:: About this exercise ::
From the entries that follow, copy each line containing the word "width".
#### The records
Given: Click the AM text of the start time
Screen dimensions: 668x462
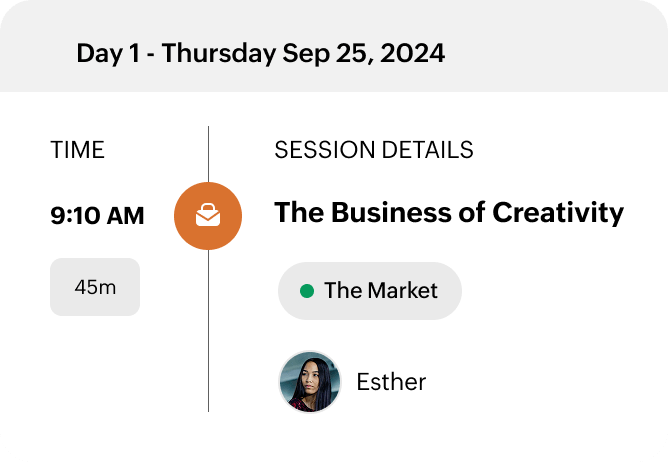Looking at the screenshot, I should click(126, 215).
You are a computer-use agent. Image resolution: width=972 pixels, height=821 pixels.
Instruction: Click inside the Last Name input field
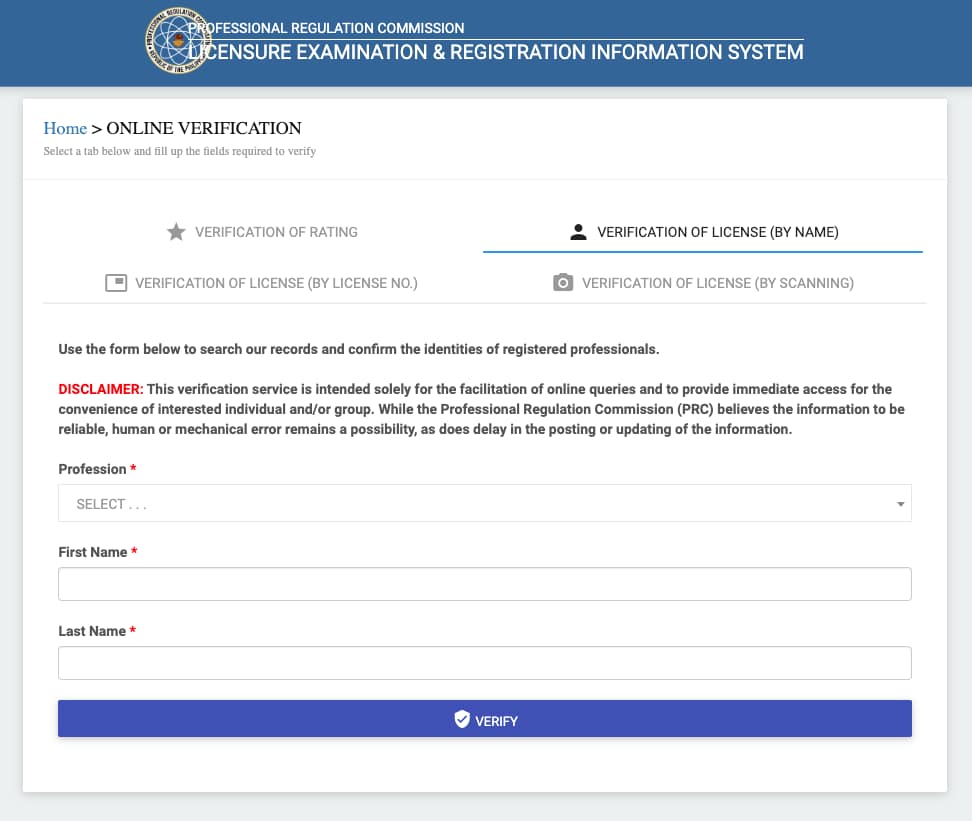point(485,662)
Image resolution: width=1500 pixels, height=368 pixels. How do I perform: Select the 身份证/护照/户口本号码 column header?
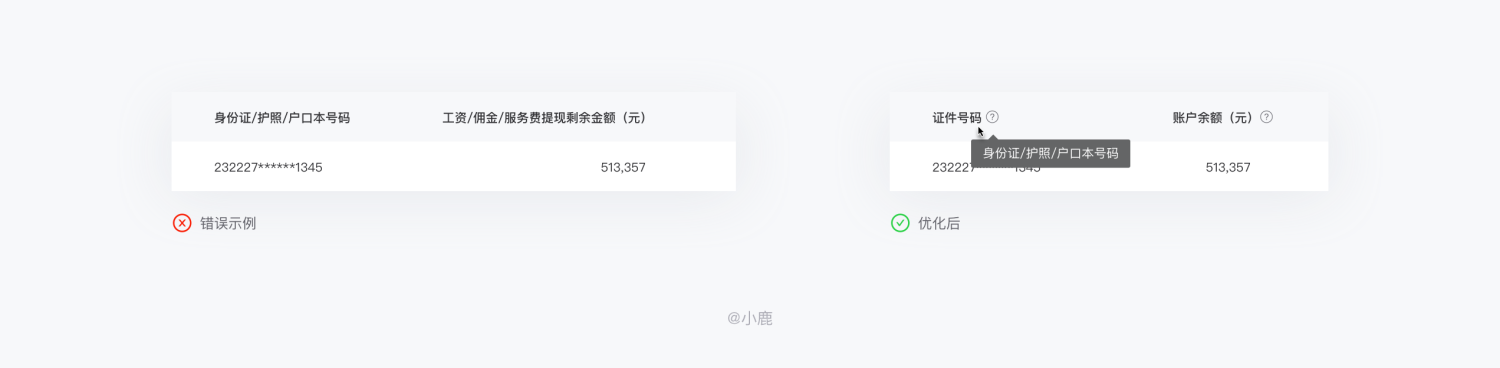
########
:: Task answer ::
You are a computer-use agent. Image resolution: width=972 pixels, height=821 pixels.
Image resolution: width=1500 pixels, height=368 pixels. How do I perform: Select the 身份证/护照/户口本号码 column header?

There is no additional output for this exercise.